Exp ::= Exp + Exp | Term
Term ::= Term * Term | Num

This modification corresponds to assigning * a higher priority wrt + (following the mathematical convention). Consider again the string 2 + 3 * 5. It is easy to see that in the new grammar there is only one tree which can generate it:

         Exp 
         /|\ 
        / | \ 
       /  |  \ 
     Exp  +  Exp  
      |       | 
    Term     Term  
      |      /|\    
      |     / | \
      |    /  |  \
     Num Term * Term         
      |   |       |  
      2  Num     Num
          |       |
          3       5

Associativity

Previous grammar is unambiguous regarding the precedence of * wrt +, but still has ambiguities of another kind. In fact, it allows two different derivation trees for the string 2 + 3 + 5, one corresponding to the structure (2 + 3) + 5 and one corresponding to the structure 2 + (3 + 5). An analogous example can be shown with the operator *.

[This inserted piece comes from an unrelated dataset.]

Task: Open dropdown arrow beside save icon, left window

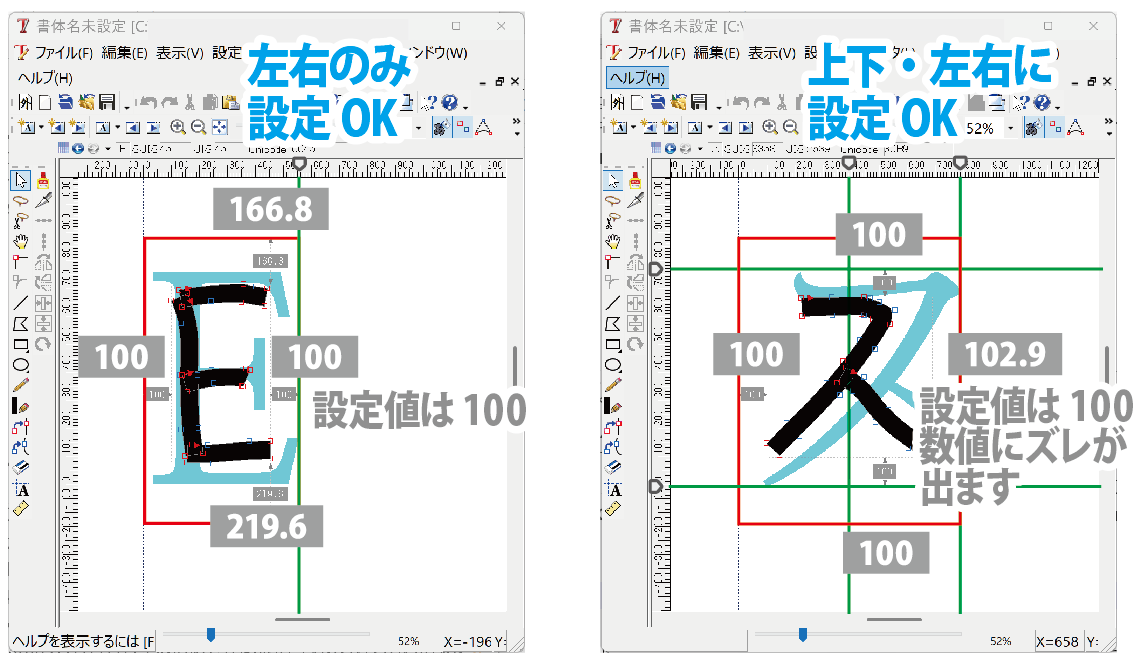Action: coord(125,105)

In the particular case of the + and the * operators, this kind of ambiguity does not cause problems semantically, because they are both associative, i.e. (2 + 3) + 5 and 2 + (3 + 5) have the same value. Analogously for *. In general, however, an operator might be not associative. This is for instance the case for the - and ^ (exponentiation) operators: (5 - 3) - 2 and 5 - (3 - 2) have different values, as well as (5 ^ 3) ^ 2 and 5 ^ (3 ^ 2).

In order to eliminate this kind of ambiguity, we mush establish whether the operator is left-associative or right-associative. Left-associative means that e₁ op e₂ op e₃ is interpreted as (e₁ op e₂) op e₃ (op associates to the left). Vice versa, right-associative means that it is interpreted as e₁ op (e₂ op e₃) (op associates to the right).

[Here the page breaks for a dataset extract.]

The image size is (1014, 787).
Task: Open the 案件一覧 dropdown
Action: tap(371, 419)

We can impose left-associativity (resp. right-associativity) by using a left-recursive (resp. right-recursive) production for op. For instance, in the example of arithmetic expressions, we can enforce left-associativity of + and * in the following way

Exp ::= Exp + Term | Term
Term ::= Term * Num | Num

This grammar is now unambiguous.

Example

Consider the following grammar (productions) for numerical expressions constructed with the - operation:

Exp ::= Num | Exp - Exp

This grammar is ambiguous since it allows both the interpretations (5 - 3) - 2 and 5 - (3 - 2). If we want to impose the left-associativity (following the mathematical convention), it is sufficient to modify the productions in the following way:

Exp ::= Num | Exp - Num

Example

Consider the following grammar (productions) for numerical expressions constructed with the ^ operation:

Exp ::= Num | Exp ^ Exp

This grammar is ambiguous since it allows both the interpretations (5 ^ 3) ^ 2 and 5 ^ (3 ^ 2). If we want to impose the right-associativity (following the mathematical convention), it is sufficient to modify the productions in the following way:

Exp ::= Num | Num ^ Exp

Dangling-else

Imperative languages often allow two kinds of conditional statements: the if-then and the if-then-else. Let us consider a possible grammar generating these statements:

Stm ::= if Exp then Stm | if Exp then Stm else Stm | ... (other stms)

This grammar is ambiguous, in fact, the statement

if x > 0 then if x = 1 then print(1) else print(2)

can be interpreted both as

if x > 0 then ( if x = 1 then print(1) else print(2) )

and as

if x > 0 then ( if x = 1 then print(1) ) else print(2)

This ambiguity is clearly relevant for the semantics: if the value of x is 2 for example, in the first case the machine should print 2, in the second case should do nothing.

This ambiguity originates whenever a statement contains an unbalanced number of then and else (i.e. more then than else). In order to eliminate it, we must establish a rule which determines, for each else, its matching then. Usually the convention is the following:

Each else matches the last (from left-to-right) unmatched then

In order to impose this rule, one possibility is to modify the productions in the following way:

Stm ::= Bal_Stm | Unbal_Stm
Bal_Stm ::= if Exp then Bal_Stm else Bal_Stm | ... (other stms)
Unbal_Stm ::= if Exp then Stm | if Exp then Bal_Stm else Unbal_Stm

In this new grammar, the statement above can only have the first kind of structure.